Records shown:

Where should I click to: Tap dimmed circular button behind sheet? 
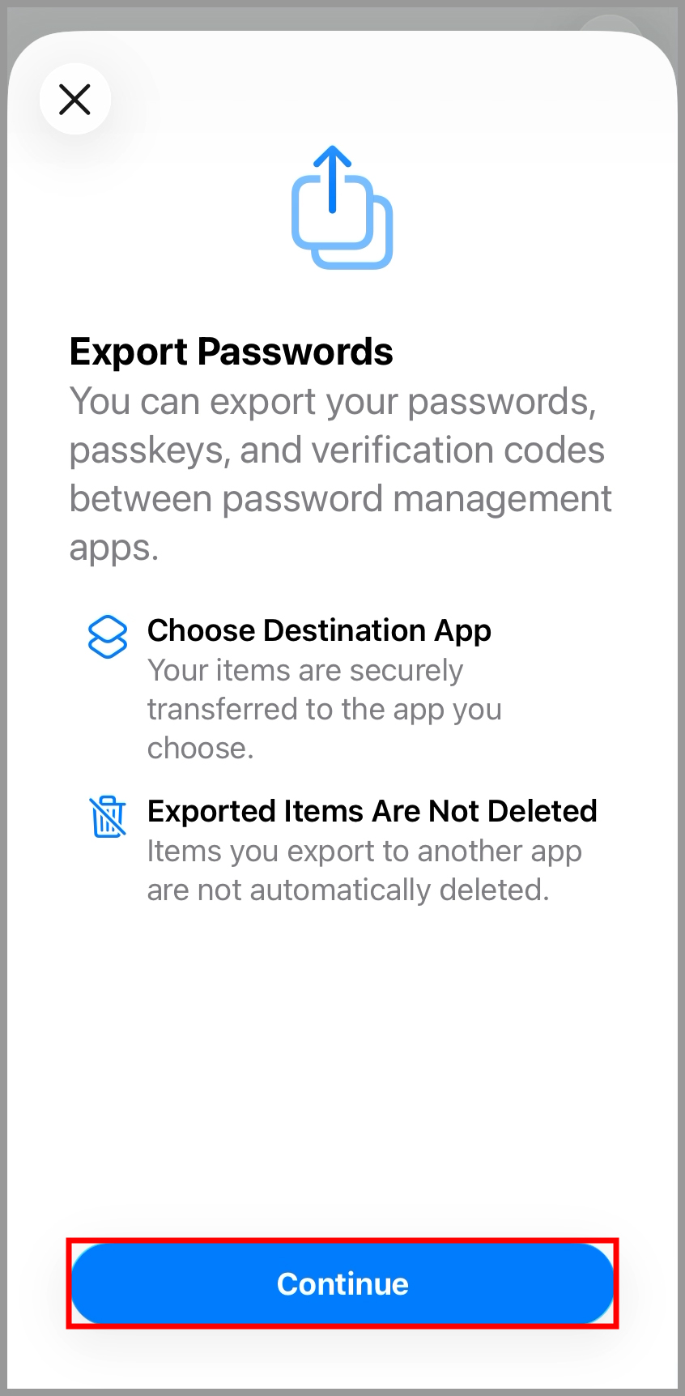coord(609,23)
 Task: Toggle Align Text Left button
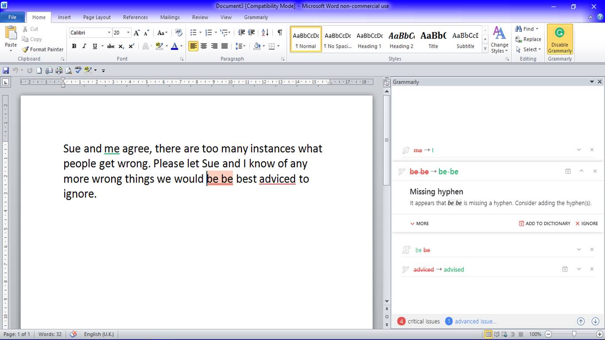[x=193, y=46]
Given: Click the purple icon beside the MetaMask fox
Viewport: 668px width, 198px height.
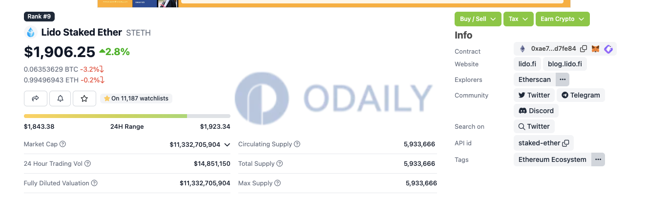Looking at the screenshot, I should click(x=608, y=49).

What to do: Reproduce exactly and only the lines from the one with "Task: Toggle Align Text Left button" through the final line of the records above, inclusive. Pictures must be left out.

Result below:
 Task: Toggle Align Text Left button
[x=193, y=46]
Given: Click the purple icon beside the MetaMask fox
Viewport: 668px width, 198px height.
Looking at the screenshot, I should click(x=608, y=49).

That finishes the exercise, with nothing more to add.